My solution would be to have the data per database row:
index | IV | sensitive encrypted data | MAC - A 256 bit database key will be used to encrypt the sensitive data which will be generated using /dev/random.
- The IV for each row will be 256 bits from /dev/urandom (faster than /dev/random).
- The encryption algorithm will be Twofish.
- The MAC of each record will be HMAC-SHA3 of the index, IV & sensitive data using the key.
The system is single user. The user will create a strong alphanumeric passphrase (minimum 19 characters).

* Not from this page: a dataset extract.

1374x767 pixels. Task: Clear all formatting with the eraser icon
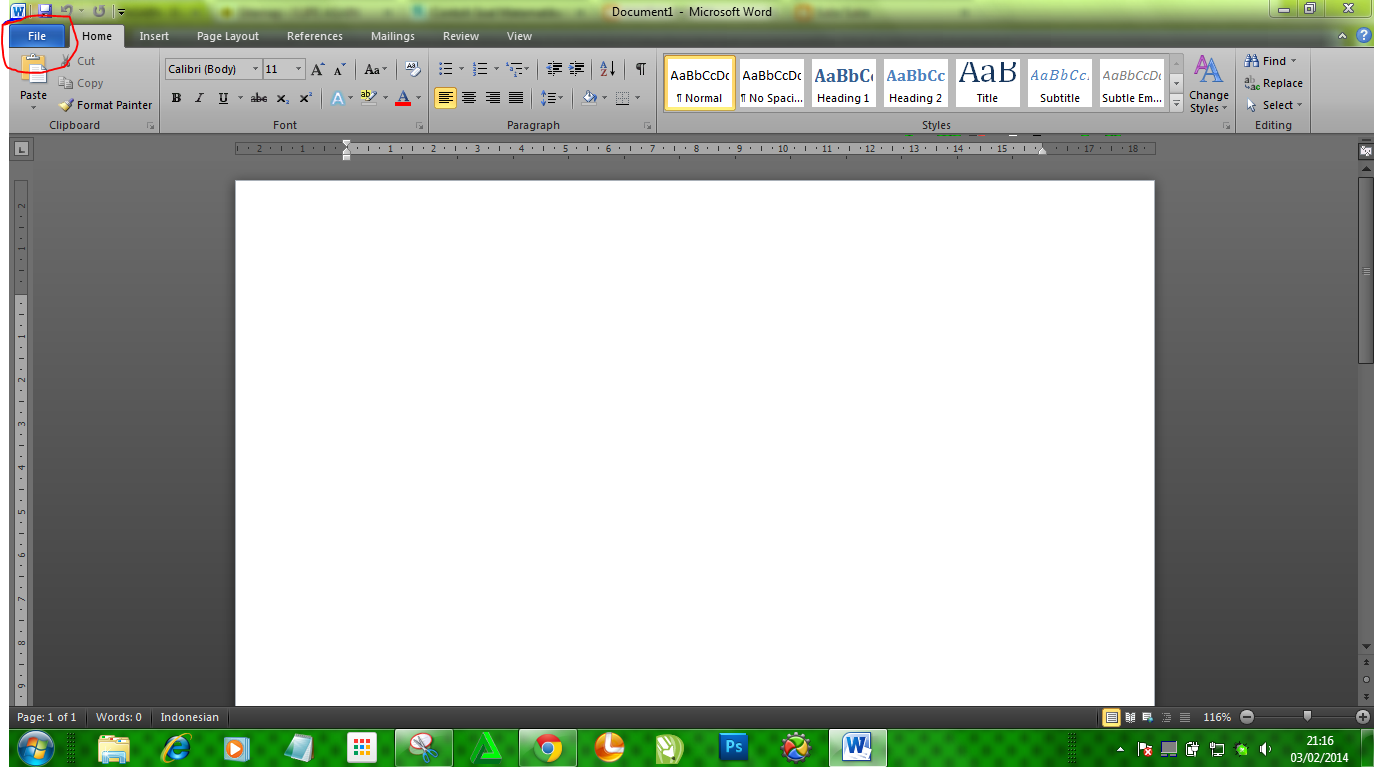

A password based key derivation function will be run on the passphrase to create a derived encryption key which will then be used to separately encrypt the database key with Twofish. This is so the user can change their password without having to re-encrypt the entire database - they can just create a new password and re-encrypt the database key instead. I understand that this is the weakest part of the scheme, but would like to make it very difficult for an attacker to brute force attempt password guesses. I think the security needs to rest in the strength of the passphrase, as any sort of secondary token could be compromised at the same time as the device which holds the encrypted data (I am thinking the device & token could be confiscated for arbitrary reasons when going through airport security so it would be no use).
- To derive the key from the passphrase, PBKDF2 will be used with 10,000 iterations using HMAC-SHA3 with a 256 bit output and a salt of 256 bits obtained from /dev/urandom.
- What I am trying to do is balance the number of password characters required to make the data secure versus making it reasonably fast for users on a mobile device which have slow processors and limited memory. I don't expect the user to wait more than 5 seconds for the PBKDF to complete.
- A MAC is created using HMAC-SHA3-256(derived encryption key, salt | encrypted database key) and stored next to the salt and encrypted database key on disk. This can be verified when logging in to make sure they entered the correct password.
When the program loads, the user enters the passphrase. The KDF runs, which generates the key to decrypt the database encryption key. The real encryption key is then the only thing kept in RAM while the program is running and used to verify and decrypt individual database records when required.
- What's the optimal length for the row level IV? Is 256 bits fine?
- Is the minimum password strength of 19 characters and 10,000 iterations of PBKDF2 strong enough to protect the 256 bit database key? If not, what parameters would work?
- Is PBKDF2 still a good algorithm still to use here? If not, what Scrypt parameters?
- Any further changes or recommendations to make the system secure?